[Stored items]
* * *
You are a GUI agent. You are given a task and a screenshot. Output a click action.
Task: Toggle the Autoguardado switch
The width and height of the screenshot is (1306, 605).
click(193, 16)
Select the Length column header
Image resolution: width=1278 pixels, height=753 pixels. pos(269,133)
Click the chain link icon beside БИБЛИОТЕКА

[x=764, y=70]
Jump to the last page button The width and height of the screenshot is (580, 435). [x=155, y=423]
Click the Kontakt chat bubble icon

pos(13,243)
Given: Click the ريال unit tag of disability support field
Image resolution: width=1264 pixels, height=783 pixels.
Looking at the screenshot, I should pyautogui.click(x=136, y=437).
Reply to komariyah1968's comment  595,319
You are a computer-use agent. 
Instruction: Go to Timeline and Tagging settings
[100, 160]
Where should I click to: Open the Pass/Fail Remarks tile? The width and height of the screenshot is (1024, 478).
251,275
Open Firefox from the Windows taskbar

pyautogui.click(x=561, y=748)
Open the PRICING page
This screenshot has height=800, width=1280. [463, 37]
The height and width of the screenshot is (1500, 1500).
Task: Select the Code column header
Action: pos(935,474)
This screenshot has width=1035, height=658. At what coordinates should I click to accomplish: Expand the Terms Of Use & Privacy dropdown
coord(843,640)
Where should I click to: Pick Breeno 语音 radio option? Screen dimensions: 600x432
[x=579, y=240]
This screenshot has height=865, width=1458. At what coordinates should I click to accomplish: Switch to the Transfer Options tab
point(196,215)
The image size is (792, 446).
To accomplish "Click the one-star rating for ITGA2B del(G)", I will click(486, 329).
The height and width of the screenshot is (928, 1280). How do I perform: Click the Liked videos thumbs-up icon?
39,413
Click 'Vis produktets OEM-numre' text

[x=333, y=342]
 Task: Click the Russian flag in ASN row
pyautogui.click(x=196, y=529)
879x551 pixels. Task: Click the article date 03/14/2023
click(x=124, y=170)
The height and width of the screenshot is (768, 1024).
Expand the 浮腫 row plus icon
* * *
TRY IT -> All entries must be given again exactly.

EXPECTED OUTPUT ->
You are a GUI agent. You are given a task and a screenshot. Output a click action.
Task: Toggle the Autoguardado switch
The width and height of the screenshot is (1306, 605).
click(193, 16)
Select the Length column header
Image resolution: width=1278 pixels, height=753 pixels. pos(269,133)
Click the chain link icon beside БИБЛИОТЕКА

[x=764, y=70]
Jump to the last page button The width and height of the screenshot is (580, 435). [x=155, y=423]
Click the Kontakt chat bubble icon

pos(13,243)
Given: Click the ريال unit tag of disability support field
Image resolution: width=1264 pixels, height=783 pixels.
Looking at the screenshot, I should pyautogui.click(x=136, y=437).
Reply to komariyah1968's comment  595,319
You are a computer-use agent. 
Instruction: Go to Timeline and Tagging settings
[100, 160]
Where should I click to: Open the Pass/Fail Remarks tile? The width and height of the screenshot is (1024, 478).
251,275
Open Firefox from the Windows taskbar

pyautogui.click(x=561, y=748)
Open the PRICING page
This screenshot has height=800, width=1280. [463, 37]
The height and width of the screenshot is (1500, 1500).
Task: Select the Code column header
Action: pos(935,474)
This screenshot has width=1035, height=658. At what coordinates should I click to accomplish: Expand the Terms Of Use & Privacy dropdown
coord(843,640)
Where should I click to: Pick Breeno 语音 radio option? Screen dimensions: 600x432
[x=579, y=240]
This screenshot has height=865, width=1458. At what coordinates should I click to accomplish: Switch to the Transfer Options tab
point(196,215)
The image size is (792, 446).
To accomplish "Click the one-star rating for ITGA2B del(G)", I will click(486, 329).
The height and width of the screenshot is (928, 1280). How do I perform: Click the Liked videos thumbs-up icon?
39,413
Click 'Vis produktets OEM-numre' text

[x=333, y=342]
 Task: Click the Russian flag in ASN row
pyautogui.click(x=196, y=529)
879x551 pixels. Task: Click the article date 03/14/2023
click(x=124, y=170)
The height and width of the screenshot is (768, 1024).
Expand the 浮腫 row plus icon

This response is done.